怖い話や不思議な話

側にある恐怖(災害事故の記憶)

投稿日:2015年7月28日 更新日:

飛行機が落ちる。人が大勢亡くなる。

そんな惨事は突然やってくる。

そんな惨事のニュースを見ると思い出すことがある。

まだ生きていた

ある夏の日の仕事の帰り道。

信号待ちの車内から空を眺めていた。

遠くに白い大きな飛行機が飛んでいるのが見えた。

ゆっくり飛んでいた。

異様だった。

異様だと感じた。

その空は、横田基地に向かう軍用機を見ることはある。

けれど、その飛行機は白い。

ジャンボジェット機だった。

子供の頃から知っているその空に、旅客機が飛ぶことはない。

しかもジャンボジェット機が飛ぶには高度が低かった。

見慣れない光景だったから異様に感じた。

家に帰ってテレビのニュースを見てゾッとした。

さっき見たジャンボジェット機だ。

さっき見たときは、空を飛んでいたいたときは、みんな生きていただろう。

私が見たときは、みんな生きていた。

そう思うと怖くなった。

私が見たわずか数時間後には多くの人が亡くなっていた。

1985年(昭和60年)8月12日

御巣鷹山に墜落した123便が空を飛ぶ景色はいまでも忘れない。

映せない

西の方で大きな地震があった次の日。

いつものようにプリンターの前に腰掛けて写真を焼いていた。

次々に現像されるフィルムに遅れないように、ネガ像を見て瞬時に状況の色調を判断して色補正を加えながらプリントをしていた。

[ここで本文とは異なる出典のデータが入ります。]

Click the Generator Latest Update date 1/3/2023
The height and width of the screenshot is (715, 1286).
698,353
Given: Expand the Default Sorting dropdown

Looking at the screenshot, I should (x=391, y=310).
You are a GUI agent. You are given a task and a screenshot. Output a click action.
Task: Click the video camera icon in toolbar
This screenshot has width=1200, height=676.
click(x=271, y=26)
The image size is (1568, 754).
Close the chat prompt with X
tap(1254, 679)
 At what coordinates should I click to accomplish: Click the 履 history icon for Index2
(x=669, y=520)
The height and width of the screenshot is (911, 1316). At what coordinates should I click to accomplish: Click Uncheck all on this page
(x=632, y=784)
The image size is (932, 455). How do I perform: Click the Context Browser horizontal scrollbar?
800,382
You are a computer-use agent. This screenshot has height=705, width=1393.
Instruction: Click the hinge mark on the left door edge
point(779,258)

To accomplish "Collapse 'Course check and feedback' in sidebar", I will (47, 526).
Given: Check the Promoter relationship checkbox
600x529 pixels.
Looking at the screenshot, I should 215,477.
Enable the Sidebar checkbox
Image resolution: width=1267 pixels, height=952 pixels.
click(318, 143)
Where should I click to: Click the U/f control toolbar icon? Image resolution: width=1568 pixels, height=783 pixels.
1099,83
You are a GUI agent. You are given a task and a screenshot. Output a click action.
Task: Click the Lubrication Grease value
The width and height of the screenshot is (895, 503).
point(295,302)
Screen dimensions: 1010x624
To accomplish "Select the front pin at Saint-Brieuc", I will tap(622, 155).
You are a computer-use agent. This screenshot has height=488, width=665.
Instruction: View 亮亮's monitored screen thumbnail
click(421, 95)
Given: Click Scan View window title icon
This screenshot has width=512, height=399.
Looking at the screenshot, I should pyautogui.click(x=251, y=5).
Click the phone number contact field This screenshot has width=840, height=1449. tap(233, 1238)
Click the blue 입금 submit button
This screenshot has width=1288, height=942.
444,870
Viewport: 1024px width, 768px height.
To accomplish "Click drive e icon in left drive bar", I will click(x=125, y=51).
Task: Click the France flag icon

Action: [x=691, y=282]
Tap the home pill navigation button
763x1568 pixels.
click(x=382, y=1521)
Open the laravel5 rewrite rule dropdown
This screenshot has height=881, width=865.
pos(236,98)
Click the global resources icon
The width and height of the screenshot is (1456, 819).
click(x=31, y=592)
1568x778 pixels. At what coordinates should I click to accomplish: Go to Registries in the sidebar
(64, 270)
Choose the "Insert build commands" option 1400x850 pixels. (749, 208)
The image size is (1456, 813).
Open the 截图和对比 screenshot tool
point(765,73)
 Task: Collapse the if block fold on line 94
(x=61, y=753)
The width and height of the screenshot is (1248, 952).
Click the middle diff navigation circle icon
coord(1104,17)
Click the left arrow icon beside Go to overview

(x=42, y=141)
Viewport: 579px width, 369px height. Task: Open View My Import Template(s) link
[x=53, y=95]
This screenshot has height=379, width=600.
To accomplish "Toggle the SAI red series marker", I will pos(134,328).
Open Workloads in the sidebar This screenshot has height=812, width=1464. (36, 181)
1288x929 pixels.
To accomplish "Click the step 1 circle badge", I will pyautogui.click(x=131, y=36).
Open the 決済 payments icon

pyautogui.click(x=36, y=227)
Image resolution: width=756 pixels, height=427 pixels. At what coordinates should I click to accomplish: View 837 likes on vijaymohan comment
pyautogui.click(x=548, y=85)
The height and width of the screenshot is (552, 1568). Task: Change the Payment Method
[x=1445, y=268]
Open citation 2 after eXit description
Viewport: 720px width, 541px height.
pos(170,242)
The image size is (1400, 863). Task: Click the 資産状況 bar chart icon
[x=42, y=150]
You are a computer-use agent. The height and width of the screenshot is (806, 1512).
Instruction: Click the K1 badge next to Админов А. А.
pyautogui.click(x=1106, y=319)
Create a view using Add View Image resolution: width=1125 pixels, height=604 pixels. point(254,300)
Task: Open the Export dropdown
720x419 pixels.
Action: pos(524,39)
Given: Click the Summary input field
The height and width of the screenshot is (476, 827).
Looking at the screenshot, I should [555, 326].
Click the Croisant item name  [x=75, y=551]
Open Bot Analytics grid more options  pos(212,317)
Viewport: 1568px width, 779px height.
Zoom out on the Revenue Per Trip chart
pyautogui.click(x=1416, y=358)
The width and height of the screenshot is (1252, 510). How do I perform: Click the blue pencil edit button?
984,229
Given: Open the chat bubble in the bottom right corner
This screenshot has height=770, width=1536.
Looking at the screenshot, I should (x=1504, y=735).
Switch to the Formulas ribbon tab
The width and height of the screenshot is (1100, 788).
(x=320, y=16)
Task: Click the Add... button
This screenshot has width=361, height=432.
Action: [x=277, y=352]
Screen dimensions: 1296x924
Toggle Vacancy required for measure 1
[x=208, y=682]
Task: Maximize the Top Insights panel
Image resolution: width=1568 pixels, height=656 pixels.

蛍光灯カブリならYを引いてMを足す。そんなことの繰り返し。

写真のプリントを何年もやっていれば、ネガを見ただけで、そこに何が、どんな色で写っているのかがわかるようになる。

楽しそうな家族の写真、キレイな景色の写真。

でも写っている内容に気をとられていたら作業が進まない。

だから手を止めず、黙々とプリントする。

ハンガーに吊るされたネガフィルムを取り、プリンターにセットする。

補正。プリント。補正。プリント。

次のフィルム。

補正。プリント。補正。プリント。

次のフィルム。

手が止まった。

『ああ…テレビでこれは映せないな…』

プリントをする。

プロカメラマンが撮った写真はプリントが楽だ。

上手な写真は補正が少なくてすむ。

『交通機関もまだマヒしているだろうに、よく帰ってこれたな』

そんなことを思いながら淡々とプリントをする。

プリント作業は楽だったけれど、気が重かった。

テレビでは高速道路が倒れた影像が印象的だった。

1995年(平成7年)1月17日

街の写真は戦場のようだった。

臭い

私は悲惨な現場を写真を通して見たことはある。

でも影像では、わからないことがたくさんある。

現場にいなければ感じられない、臭いもある。

その日は新宿で仕事を終えたあと、池袋で友人とあう約束をしていた。

新宿駅の電光掲示板に事故のニュースが流れていた。

新宿から池袋に向かう山手線に乗る。

ダイヤは乱れていたが運行は止まっていない。

新大久保駅で停車。

ドアが開いた瞬間、鉄の臭いが車内に入ってきた。

乗り込んできた乗客二人の会話が聞こえた。

「一人じゃなかったよね」

向かい側ホームにブルーシートが見えた。

電車は池袋に向かって発車した。

車内に入った臭いは、しばらく残っていた。

2001年(平成13年)1月26日

この事故をきっかけに、ホームに緊急停止ボタンが設置され、売店は酒の販売をやめた。

日本人を助けようとした韓国人留学生がいたことは忘れてはいけない。

探す人

遠くの街で起きた災害は、現実の実感が薄い。

自分が体験しなければ、痛み、悲しみ、苦悩、恐怖、失望感などは想像でしかない。

三沢基地に勤務していた兄は、復興もままならない街から離れた場所で捜索活動をしていた。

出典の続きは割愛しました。